RGOW 1/2026: Gewichtsverlagerung. Polen – Tschechien
Die jüngsten Wahlen in Polen und Tschechien haben zu Gewichtsverlagerungen in den politischen Landschaften beider Länder geführt. Der Ausgang beider Wahlen weckt Befürchtungen vor einer Blockade bzw. eines Umbaus des politischen Systems und einer außenpolitischen Neuorientierung beider Länder, insbesondere in Bezug auf die Ukraine.
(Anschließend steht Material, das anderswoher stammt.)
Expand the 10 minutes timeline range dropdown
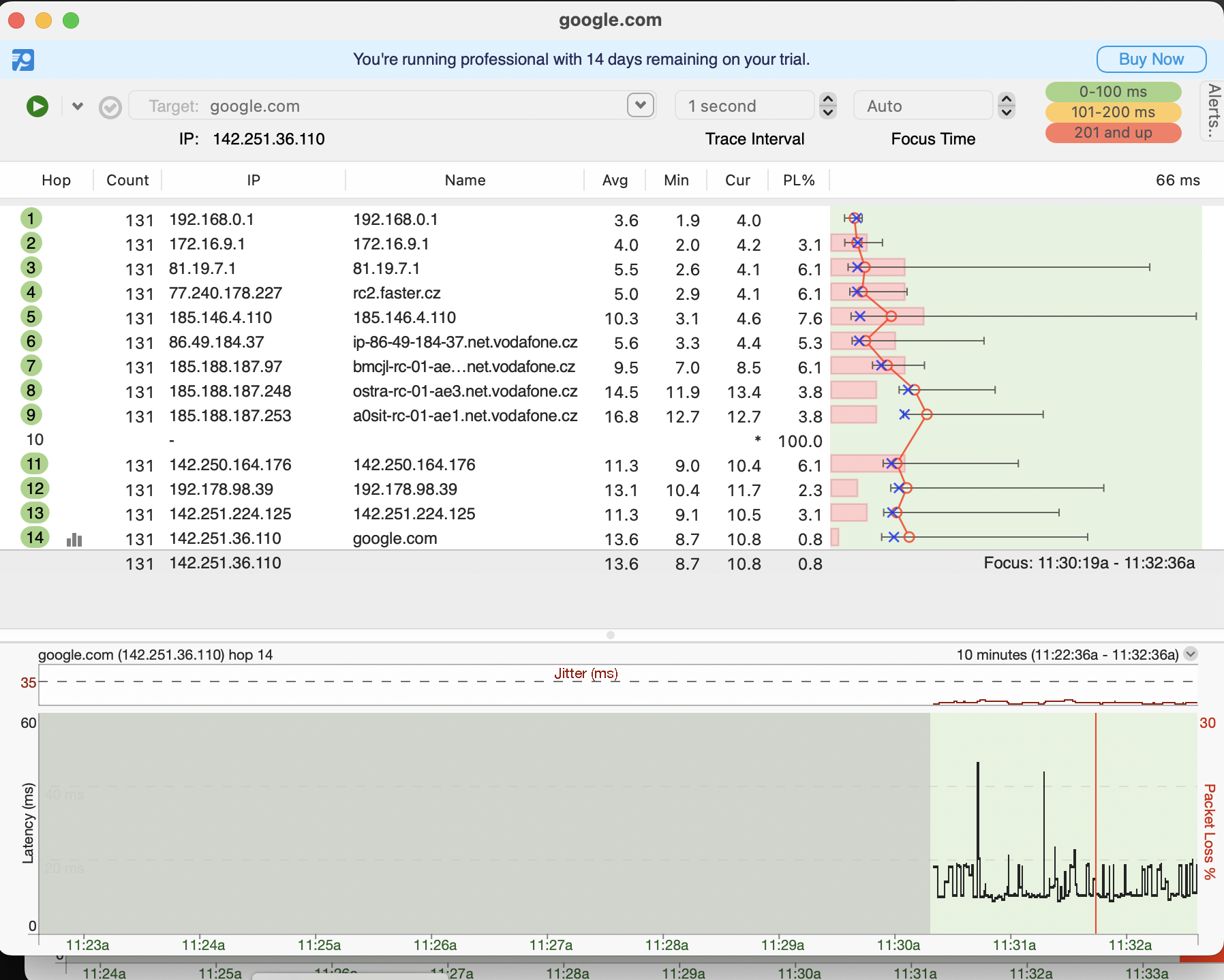1224x980 pixels. coord(1191,654)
In welche Richtung sich die politischen Gewichte verlagern, ist jedoch keineswegs entschieden: Einerseits waren die Wahlkämpfe in beiden Ländern stark polarisiert, andererseits gingen sie mit rekordhohen Wahlbeteiligungen einher, was das bleibende Interesse der Bürgerinnen und Bürger an politischen Fragen widerspiegelt.
In den religiösen Landschaften Polens und Tschechiens zeigt sich ein starker Vertrauensverlust gegenüber den traditionellen Kirchen auf unterschiedliche Weise. Die neue Medienstrategie der Polnischen Bischofskonferenz führt eher zu einer Schwächung bislang unabhängiger katholischer Medien – und damit auch des Vertrauens in die katholische Kirche. Tschechien hat sich demgegenüber als tolerantes „postsäkulares Laboratorium“ der Enttraditionalisierung von Religiosität entwickelt.